* Focus on ECB policy review later on Thursday
* Aussie bolstered by upbeat retail sales data
* Yen holds steady after recent rally
SYDNEY/SINGAPORE, Feb 6 (Reuters) - The euro held steady on Thursday ahead of the European Central Bank's policy review, while the Australian dollar rose as strong data reinforced the view that Australia's central bank was done cutting interest rates.
Most major currencies stuck to fairly narrow ranges ahead of key event risks, namely the ECB's policy decision due later on Thursday and U.S. jobs data on Friday.
The euro held steady at $1.3528, hovering above a two-month low near $1.3477 that had been set on Monday.
Speculation that the ECB may be forced to ease monetary policy further to ward off the threat of deflation has weighed on the euro recently, although most money market traders polled by Reuters expect no imminent action from the ECB, believing the central bank would rather wait.
Data released last week showed that annual inflation in the currency bloc slowed to 0.7 percent in January, well below the ECB's target of just under 2 percent.
"Our view is that if they don't cut today, they may trim rates in March. We're forecasting a small cut in March. We wouldn't rule out something today although it seems unlikely," said Mitul Kotecha, Hong Kong-based head of global foreign exchange strategy for Credit Agricole.
The euro could see a knee-jerk bounce if the ECB were to hold off from monetary easing on Thursday, but will probably quickly run into selling if there is such a rally, he added.
Against the yen, the euro was little changed near 137.27 yen , staying above an 11-week low of 136.25 yen struck on Tuesday.
The dollar also held steady versus the yen near 101.47 yen, staying above Tuesday's 11-week trough near 100.76 yen.
So far this week, the dollar is down around 0.5 percent against the yen, with the Japanese currency having gotten a boost from safe haven demand in the wake of a recent selloff in emerging market equities and currencies.
Mixed U.S. data on Wednesday offered little support for the greenback.
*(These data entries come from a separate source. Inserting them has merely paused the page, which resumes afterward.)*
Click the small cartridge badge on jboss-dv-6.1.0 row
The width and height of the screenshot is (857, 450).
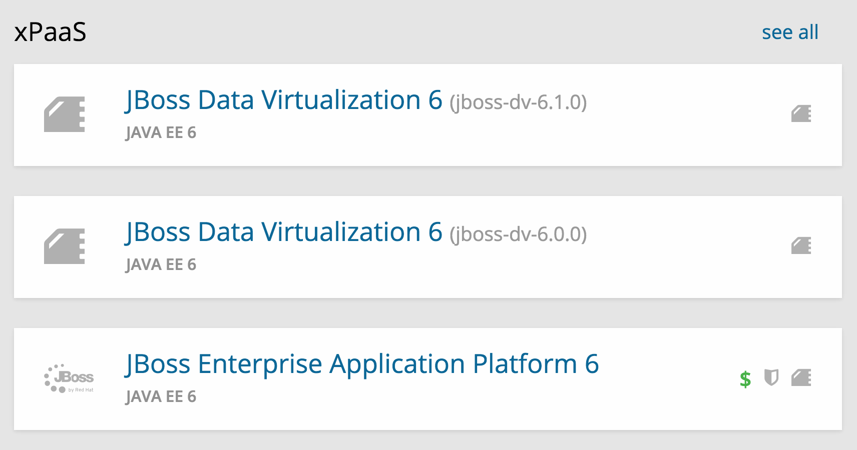(800, 115)
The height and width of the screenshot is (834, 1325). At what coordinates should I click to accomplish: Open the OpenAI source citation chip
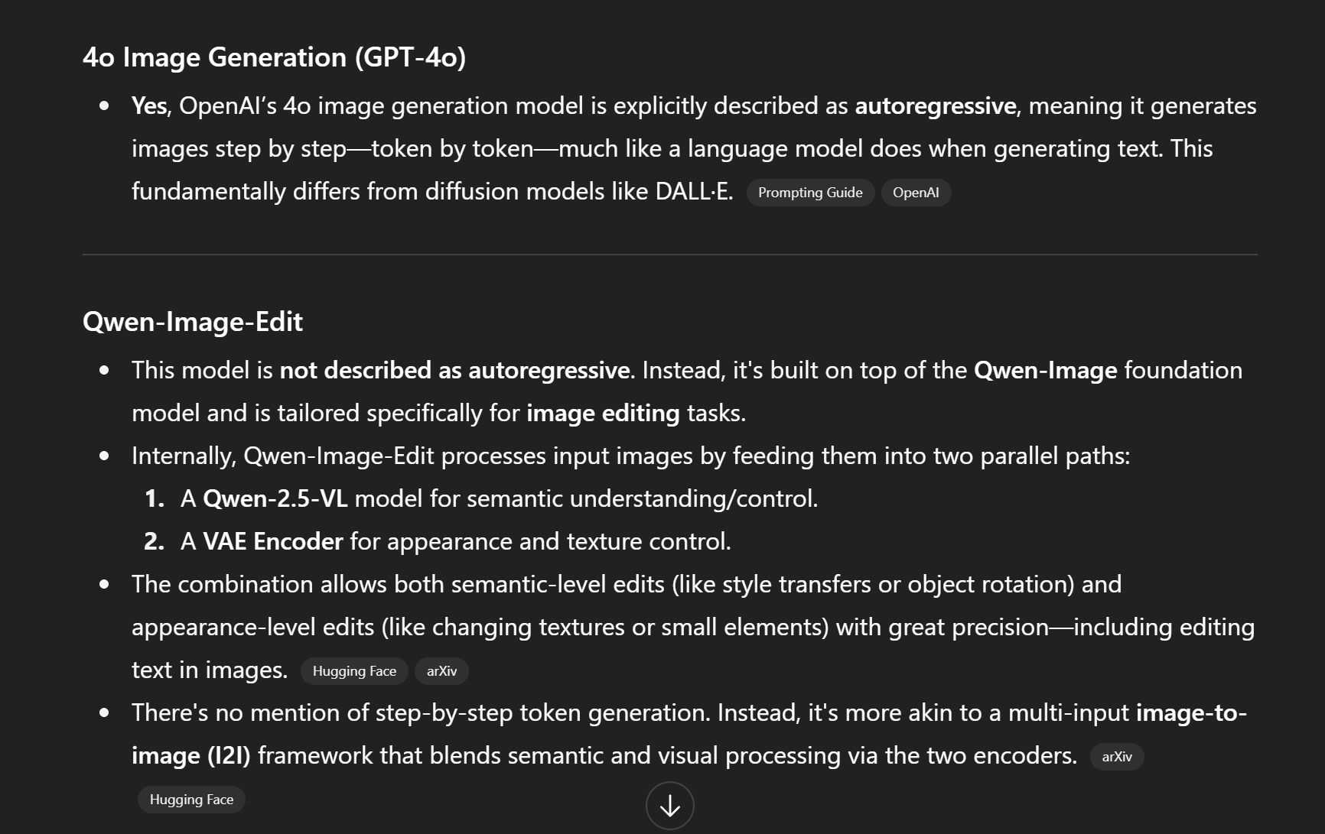click(x=916, y=193)
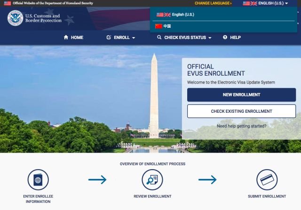Click the US flag in top-left banner
301x210 pixels.
tap(8, 3)
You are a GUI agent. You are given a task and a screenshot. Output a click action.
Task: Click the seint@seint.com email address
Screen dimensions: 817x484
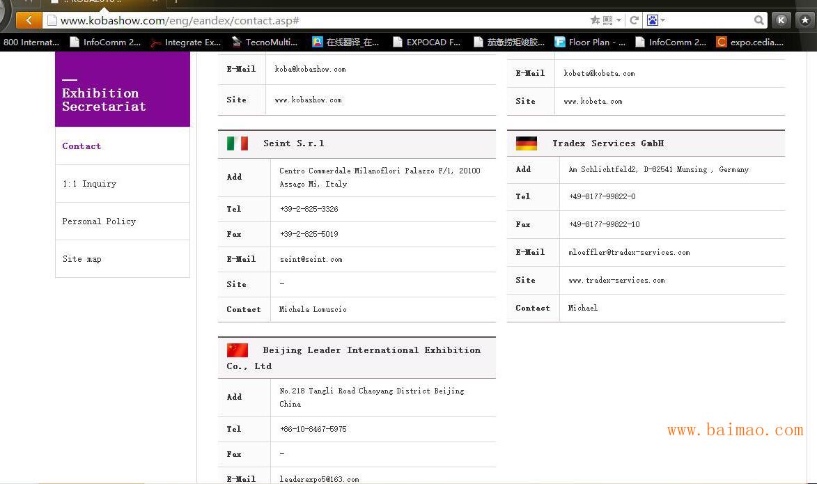(x=311, y=260)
Growth in the service sector picked up pace in January while private employers added 175,000 jobs in January, the smallest gain since August.
Still, many analysts are optimistic that the closely watched U.S. non-farm payrolls report on Friday will show January hiring rebounded after a weak December, which saw a payroll gain of just 74,000..
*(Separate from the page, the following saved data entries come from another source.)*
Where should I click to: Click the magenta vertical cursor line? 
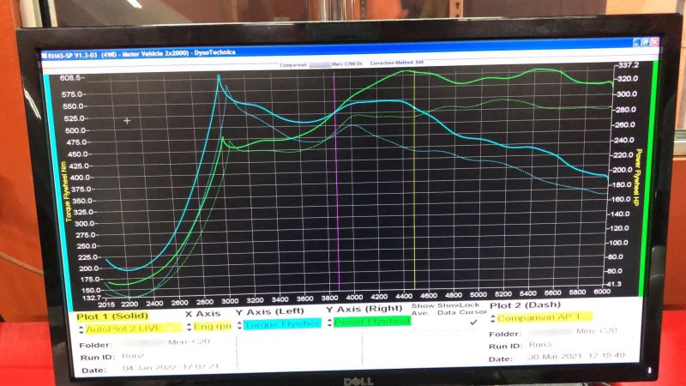[336, 179]
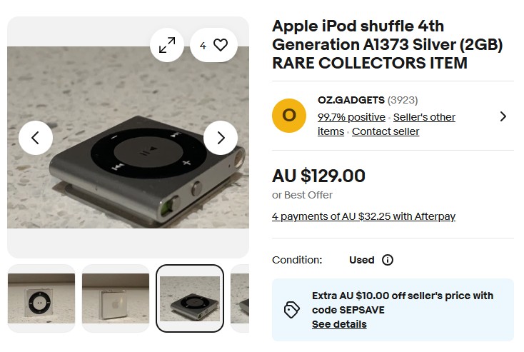Open the full-screen image gallery view
The image size is (524, 352).
pos(167,46)
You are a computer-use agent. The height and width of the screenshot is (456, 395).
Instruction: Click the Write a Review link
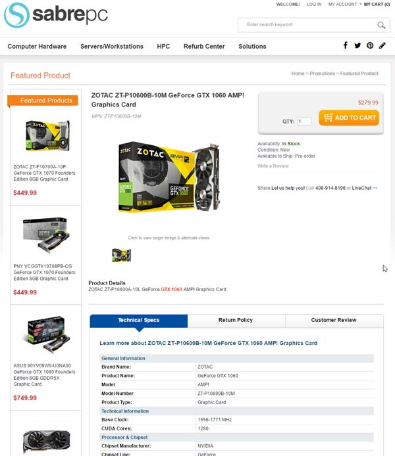tap(273, 166)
The Australian dollar outperformed after strong data added to the view the Reserve Bank of Australia (RBA) was done cutting interest rates.
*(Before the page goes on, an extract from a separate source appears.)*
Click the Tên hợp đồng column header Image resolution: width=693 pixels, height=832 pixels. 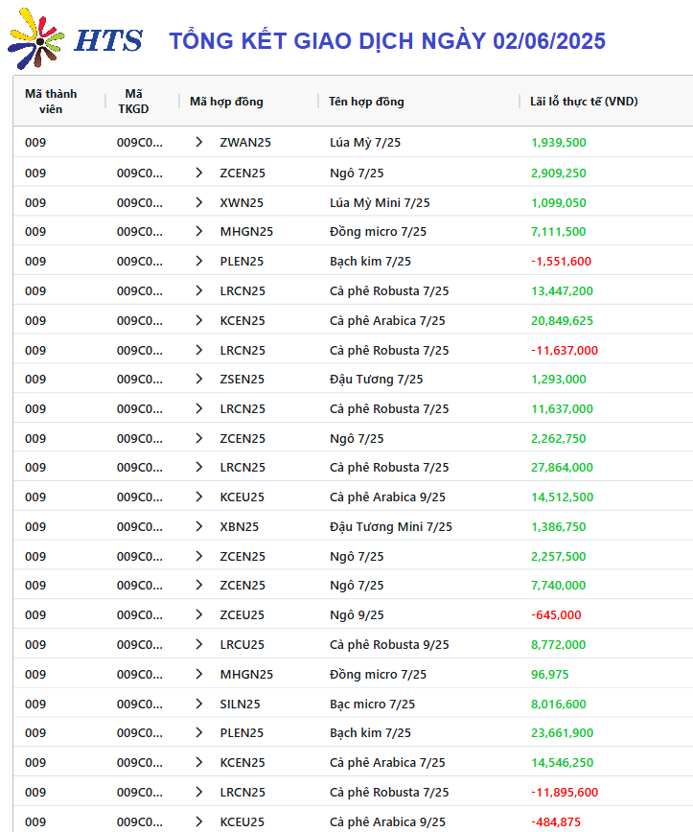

The latest bounce came after better-than-expected retail sales in December, which added to evidence that consumer spending was helping revive the economy from a cooling mining boom.
Other data also showed the country boasted its biggest trade surplus in two years in December as exports to China surged to a record A$94 billion for all of 2013. China is Australia's top export market.
The Australian dollar climbed 0.6 percent to $0.8965 .
The Aussie dollar has gained 2.5 percent so far this week, having rallied after the RBA on Tuesday dropped its easing bias and toned down its campaign of jawboning the currency lower.